For any young actor, making a screen début as the title character in a dark and unconventional television miniseries would seem to be enough excitement for one year. But not for Fionn Whitehead, who, even while filming that auspicious start in the supernatural ITV three-parter HIM last spring, found himself enmeshed in the clandestine, months-long audition process for Christopher Nolan’s gripping and evocative new World War II film Dunkirk—and eventually emerged as its young lead. “I think most actors would agree that it’s easier to audition when you’re already doing something, because you can’t have the audition occupy all of your mind,” Whitehead says. “But it was still Chris Nolan, and I was still quaking.”

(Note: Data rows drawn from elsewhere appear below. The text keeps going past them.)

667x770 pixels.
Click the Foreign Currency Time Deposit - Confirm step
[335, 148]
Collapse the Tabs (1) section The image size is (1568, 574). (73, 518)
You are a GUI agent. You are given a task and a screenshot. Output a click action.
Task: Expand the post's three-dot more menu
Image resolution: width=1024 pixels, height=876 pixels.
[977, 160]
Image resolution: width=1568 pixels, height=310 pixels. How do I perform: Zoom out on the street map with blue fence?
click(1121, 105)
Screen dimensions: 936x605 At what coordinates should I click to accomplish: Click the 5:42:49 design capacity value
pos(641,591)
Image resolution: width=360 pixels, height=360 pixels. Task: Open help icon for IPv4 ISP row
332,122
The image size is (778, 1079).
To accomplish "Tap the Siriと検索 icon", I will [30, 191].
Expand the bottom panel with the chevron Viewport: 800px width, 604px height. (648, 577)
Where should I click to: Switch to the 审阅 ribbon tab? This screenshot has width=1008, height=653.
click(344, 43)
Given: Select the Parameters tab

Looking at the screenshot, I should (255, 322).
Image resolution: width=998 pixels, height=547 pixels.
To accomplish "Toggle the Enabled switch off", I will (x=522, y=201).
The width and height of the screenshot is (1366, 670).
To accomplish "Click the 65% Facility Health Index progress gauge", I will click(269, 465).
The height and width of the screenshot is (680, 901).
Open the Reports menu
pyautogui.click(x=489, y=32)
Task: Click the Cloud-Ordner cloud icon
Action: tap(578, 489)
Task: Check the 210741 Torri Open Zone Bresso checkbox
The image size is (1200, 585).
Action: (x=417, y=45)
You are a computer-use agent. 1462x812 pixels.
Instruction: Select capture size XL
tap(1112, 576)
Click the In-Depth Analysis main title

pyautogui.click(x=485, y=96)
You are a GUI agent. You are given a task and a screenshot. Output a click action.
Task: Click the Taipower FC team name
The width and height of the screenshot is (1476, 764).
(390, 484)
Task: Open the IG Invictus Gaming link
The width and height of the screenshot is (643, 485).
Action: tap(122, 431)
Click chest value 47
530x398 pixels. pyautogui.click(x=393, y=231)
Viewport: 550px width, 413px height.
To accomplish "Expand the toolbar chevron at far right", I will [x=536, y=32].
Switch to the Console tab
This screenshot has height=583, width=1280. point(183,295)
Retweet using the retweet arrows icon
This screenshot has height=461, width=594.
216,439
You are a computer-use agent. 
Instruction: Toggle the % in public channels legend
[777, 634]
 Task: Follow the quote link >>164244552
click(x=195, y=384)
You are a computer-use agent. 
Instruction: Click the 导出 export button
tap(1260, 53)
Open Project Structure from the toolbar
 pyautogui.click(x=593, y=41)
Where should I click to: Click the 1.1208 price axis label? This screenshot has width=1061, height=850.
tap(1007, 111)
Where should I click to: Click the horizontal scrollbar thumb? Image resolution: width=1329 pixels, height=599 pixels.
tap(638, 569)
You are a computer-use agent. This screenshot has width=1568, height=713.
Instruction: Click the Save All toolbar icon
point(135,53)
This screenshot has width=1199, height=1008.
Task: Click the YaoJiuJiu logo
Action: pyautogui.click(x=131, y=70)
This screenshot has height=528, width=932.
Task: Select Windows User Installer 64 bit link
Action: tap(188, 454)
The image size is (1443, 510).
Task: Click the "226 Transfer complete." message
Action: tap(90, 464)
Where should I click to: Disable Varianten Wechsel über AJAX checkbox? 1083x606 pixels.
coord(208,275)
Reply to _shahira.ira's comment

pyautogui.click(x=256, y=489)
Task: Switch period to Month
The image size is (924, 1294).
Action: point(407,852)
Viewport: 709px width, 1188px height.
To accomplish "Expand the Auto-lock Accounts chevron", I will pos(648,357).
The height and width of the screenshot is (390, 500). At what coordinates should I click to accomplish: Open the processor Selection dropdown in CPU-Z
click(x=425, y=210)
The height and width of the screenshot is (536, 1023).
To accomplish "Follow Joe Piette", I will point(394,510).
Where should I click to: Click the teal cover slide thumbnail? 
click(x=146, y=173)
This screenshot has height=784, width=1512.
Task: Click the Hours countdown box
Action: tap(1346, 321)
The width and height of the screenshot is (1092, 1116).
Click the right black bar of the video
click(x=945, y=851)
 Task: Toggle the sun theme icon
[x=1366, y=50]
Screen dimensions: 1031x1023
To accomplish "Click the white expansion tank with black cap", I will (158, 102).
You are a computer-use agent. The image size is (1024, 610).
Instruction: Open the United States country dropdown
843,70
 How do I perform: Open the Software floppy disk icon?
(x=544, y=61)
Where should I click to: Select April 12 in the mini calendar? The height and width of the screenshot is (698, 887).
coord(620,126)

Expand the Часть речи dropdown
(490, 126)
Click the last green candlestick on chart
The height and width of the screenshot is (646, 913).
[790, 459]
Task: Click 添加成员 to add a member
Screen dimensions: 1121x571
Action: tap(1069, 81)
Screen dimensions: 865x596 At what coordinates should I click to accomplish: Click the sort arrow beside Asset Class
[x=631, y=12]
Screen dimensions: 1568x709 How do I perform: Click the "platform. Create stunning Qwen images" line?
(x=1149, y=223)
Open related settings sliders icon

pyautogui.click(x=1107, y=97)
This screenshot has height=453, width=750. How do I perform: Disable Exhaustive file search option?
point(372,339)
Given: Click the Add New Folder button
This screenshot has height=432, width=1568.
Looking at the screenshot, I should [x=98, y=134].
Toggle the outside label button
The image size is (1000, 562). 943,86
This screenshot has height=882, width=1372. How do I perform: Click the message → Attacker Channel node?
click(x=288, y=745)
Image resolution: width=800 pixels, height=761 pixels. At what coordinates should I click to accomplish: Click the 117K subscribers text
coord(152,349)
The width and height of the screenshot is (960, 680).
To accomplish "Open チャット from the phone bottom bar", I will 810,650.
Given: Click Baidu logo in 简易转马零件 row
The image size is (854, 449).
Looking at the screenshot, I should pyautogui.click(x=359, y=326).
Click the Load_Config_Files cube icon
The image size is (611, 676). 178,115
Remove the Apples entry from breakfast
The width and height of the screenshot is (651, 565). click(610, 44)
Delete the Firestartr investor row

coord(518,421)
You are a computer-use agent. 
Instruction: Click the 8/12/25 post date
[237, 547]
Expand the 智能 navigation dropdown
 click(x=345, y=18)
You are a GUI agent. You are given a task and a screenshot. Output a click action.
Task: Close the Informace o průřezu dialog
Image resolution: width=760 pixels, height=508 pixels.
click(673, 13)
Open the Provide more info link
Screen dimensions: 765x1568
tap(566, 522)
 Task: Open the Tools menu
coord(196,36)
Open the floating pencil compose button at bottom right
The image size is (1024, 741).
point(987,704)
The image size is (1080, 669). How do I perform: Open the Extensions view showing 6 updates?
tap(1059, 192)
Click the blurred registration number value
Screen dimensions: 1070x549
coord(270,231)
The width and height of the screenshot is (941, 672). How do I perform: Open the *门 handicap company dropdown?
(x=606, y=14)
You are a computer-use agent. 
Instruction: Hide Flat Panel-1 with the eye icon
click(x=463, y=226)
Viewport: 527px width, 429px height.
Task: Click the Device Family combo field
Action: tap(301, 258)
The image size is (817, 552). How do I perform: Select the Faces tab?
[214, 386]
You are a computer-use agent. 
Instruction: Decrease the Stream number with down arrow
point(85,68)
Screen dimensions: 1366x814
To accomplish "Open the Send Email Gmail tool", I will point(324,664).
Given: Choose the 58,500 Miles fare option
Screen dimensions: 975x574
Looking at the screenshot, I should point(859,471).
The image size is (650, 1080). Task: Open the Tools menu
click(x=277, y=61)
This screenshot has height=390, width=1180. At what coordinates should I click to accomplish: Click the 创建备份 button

Practically unknown beforehand, Whitehead now finds himself as the literal poster boy for one of this summer’s most anticipated films, a powerful new work from the famously secretive director of The Dark Knight, Interstellar, and Inception also starring Tom Hardy, Kenneth Branagh, Cillian Murphy, and, as you may have heard, One Direction’s Harry Styles. Set for release this Friday after months of speculation, Dunkirk stars Whitehead as Tommy, a private in the British Army trying to make his way off the battlefield back home. “We didn’t know anything,” he recalls of the audition process. “We didn’t know what the script was, how many roles there were, what the roles were. I was going into auditions and I was waiting in waiting rooms with actors twice my age of different nationalities. You really just had no idea right up until the end.”

Left: Sweater by Burberry. Jeans by Calvin Klein Jeans.Right: Sweater by Calvin Klein Jeans.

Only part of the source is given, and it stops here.